### Material

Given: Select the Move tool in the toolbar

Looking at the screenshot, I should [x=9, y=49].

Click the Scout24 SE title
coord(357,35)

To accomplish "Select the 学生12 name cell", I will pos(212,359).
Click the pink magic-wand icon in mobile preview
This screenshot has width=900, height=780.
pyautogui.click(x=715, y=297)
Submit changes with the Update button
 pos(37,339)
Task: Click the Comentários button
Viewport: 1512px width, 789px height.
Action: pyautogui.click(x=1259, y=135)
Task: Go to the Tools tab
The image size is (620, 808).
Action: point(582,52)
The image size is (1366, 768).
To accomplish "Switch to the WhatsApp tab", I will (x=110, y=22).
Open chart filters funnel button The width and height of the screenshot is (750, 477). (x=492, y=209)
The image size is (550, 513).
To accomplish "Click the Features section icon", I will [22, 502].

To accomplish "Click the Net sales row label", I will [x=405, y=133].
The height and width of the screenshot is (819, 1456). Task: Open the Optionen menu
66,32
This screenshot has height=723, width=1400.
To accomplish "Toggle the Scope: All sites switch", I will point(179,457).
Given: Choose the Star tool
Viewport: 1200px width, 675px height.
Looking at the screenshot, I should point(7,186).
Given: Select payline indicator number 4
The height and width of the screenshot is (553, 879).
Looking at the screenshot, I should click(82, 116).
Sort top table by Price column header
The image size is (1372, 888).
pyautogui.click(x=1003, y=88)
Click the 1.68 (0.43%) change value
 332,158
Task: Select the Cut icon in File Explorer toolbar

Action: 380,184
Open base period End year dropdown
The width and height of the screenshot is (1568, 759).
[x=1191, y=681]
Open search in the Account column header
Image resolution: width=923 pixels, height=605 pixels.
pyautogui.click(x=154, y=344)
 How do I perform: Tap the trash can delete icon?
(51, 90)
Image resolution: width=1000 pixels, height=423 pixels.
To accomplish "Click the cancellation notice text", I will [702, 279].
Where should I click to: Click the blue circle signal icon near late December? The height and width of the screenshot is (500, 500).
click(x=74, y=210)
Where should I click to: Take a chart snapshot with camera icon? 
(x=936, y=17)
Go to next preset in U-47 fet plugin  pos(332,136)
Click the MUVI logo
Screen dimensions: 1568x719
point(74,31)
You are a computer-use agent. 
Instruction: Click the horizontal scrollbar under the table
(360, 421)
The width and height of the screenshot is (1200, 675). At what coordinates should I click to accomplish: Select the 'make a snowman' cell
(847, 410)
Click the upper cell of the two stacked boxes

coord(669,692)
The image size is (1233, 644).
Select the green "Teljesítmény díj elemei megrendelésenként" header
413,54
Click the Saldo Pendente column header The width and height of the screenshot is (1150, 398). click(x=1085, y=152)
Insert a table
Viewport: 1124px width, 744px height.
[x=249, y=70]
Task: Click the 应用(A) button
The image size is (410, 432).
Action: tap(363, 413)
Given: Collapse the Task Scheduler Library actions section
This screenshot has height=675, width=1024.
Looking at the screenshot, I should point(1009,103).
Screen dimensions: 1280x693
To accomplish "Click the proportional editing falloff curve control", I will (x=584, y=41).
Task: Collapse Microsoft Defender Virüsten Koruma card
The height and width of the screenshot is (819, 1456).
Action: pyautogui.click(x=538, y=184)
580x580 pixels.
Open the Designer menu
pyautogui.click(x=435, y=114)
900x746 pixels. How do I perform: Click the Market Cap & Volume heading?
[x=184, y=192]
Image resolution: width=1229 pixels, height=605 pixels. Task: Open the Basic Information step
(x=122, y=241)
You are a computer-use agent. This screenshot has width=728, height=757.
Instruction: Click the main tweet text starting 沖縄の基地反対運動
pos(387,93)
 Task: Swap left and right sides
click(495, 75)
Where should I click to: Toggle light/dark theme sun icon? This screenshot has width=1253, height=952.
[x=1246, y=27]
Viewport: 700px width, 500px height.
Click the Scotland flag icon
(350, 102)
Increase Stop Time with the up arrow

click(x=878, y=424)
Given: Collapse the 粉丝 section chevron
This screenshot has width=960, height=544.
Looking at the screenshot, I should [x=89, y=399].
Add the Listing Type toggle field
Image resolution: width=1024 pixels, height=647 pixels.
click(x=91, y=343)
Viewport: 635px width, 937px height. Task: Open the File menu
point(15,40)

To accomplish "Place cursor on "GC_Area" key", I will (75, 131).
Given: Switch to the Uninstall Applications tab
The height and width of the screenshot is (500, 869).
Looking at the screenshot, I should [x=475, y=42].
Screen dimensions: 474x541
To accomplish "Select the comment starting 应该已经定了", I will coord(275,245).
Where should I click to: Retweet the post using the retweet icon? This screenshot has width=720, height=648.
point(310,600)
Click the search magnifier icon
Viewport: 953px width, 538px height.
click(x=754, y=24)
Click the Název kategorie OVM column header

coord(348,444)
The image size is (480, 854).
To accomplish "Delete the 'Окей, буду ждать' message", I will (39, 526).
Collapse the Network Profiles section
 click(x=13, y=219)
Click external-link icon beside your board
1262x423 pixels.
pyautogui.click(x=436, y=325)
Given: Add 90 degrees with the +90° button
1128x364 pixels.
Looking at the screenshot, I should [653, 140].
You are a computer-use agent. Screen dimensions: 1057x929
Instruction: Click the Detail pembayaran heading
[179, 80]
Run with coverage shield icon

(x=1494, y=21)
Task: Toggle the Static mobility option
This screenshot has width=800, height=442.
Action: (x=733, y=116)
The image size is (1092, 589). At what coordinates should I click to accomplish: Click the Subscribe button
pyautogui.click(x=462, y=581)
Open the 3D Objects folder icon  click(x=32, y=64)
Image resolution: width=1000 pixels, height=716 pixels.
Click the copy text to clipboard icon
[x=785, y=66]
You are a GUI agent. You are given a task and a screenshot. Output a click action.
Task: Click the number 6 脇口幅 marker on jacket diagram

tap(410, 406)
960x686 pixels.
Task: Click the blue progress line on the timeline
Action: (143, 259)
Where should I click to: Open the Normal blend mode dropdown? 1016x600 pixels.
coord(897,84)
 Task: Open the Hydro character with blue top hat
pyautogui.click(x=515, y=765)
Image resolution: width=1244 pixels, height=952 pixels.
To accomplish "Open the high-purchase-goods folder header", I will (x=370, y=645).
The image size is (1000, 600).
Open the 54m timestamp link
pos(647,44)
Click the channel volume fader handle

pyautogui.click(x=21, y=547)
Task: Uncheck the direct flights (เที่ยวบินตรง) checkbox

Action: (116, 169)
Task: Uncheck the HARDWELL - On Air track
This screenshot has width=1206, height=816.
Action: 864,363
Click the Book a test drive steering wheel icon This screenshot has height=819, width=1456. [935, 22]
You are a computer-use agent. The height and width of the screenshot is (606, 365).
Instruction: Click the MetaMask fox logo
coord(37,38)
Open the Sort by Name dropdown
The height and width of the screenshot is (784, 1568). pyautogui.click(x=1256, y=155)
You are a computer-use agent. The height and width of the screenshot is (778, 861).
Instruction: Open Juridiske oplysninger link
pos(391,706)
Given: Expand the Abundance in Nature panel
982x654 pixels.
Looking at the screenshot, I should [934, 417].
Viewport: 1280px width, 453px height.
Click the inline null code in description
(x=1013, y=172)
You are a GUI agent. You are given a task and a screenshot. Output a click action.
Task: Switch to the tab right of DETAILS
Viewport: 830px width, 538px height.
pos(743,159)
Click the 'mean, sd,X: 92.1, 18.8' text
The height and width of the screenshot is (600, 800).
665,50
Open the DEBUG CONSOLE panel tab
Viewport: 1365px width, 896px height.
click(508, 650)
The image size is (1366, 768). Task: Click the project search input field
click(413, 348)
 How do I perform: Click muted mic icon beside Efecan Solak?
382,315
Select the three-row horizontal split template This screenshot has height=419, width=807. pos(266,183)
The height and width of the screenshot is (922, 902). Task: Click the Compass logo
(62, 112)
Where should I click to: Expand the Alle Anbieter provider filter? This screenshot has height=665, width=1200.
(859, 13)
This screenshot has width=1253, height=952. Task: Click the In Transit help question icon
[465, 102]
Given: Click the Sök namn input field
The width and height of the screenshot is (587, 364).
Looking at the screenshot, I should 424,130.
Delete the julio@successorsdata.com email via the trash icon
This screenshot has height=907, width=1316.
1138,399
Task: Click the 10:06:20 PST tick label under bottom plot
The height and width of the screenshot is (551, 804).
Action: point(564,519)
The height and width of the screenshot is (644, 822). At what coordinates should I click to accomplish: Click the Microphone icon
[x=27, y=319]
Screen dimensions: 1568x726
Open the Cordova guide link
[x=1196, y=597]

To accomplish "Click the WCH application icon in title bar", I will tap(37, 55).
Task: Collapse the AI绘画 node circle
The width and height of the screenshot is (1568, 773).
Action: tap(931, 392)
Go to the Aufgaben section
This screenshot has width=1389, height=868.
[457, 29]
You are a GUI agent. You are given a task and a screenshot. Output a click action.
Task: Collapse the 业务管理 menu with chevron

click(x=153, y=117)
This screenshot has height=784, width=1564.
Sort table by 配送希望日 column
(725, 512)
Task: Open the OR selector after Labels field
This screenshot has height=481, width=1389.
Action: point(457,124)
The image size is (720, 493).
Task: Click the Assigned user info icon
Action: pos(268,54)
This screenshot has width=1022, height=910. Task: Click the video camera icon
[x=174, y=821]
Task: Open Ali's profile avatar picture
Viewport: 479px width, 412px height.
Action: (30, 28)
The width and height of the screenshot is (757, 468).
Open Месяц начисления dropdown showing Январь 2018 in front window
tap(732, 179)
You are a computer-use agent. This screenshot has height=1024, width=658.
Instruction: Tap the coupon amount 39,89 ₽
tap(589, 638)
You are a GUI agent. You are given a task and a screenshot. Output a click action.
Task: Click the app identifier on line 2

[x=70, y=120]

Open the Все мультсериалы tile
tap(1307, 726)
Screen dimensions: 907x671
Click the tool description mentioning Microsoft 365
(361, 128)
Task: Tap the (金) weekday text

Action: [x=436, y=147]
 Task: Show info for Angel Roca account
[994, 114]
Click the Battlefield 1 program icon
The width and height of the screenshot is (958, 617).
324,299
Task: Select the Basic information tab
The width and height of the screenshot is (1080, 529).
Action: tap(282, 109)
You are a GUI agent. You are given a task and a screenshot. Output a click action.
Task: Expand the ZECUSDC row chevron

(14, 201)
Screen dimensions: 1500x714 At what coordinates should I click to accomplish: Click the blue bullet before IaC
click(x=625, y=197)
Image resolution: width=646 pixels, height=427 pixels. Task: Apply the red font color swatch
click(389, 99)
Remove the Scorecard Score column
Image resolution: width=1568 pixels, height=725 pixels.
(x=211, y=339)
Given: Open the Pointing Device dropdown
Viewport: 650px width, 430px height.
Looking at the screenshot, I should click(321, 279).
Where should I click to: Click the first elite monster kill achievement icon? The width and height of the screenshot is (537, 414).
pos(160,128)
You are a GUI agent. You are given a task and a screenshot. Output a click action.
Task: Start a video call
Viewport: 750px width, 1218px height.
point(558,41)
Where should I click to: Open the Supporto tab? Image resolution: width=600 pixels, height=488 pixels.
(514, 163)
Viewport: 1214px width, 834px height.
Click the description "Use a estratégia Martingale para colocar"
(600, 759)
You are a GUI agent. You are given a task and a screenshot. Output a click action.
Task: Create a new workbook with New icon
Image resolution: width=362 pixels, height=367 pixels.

######

Given instruction: Please render the records from the start down through the line holding "coord(357,35)", inclusive, as a two-column CSV with the headers instruction and answer, one row per record. Put each value in a single quoted field and replace any line breaks with spaces.

Exercise solution:
instruction,answer
"Given: Select the Move tool in the toolbar","Looking at the screenshot, I should [x=9, y=49]."
"Click the Scout24 SE title","coord(357,35)"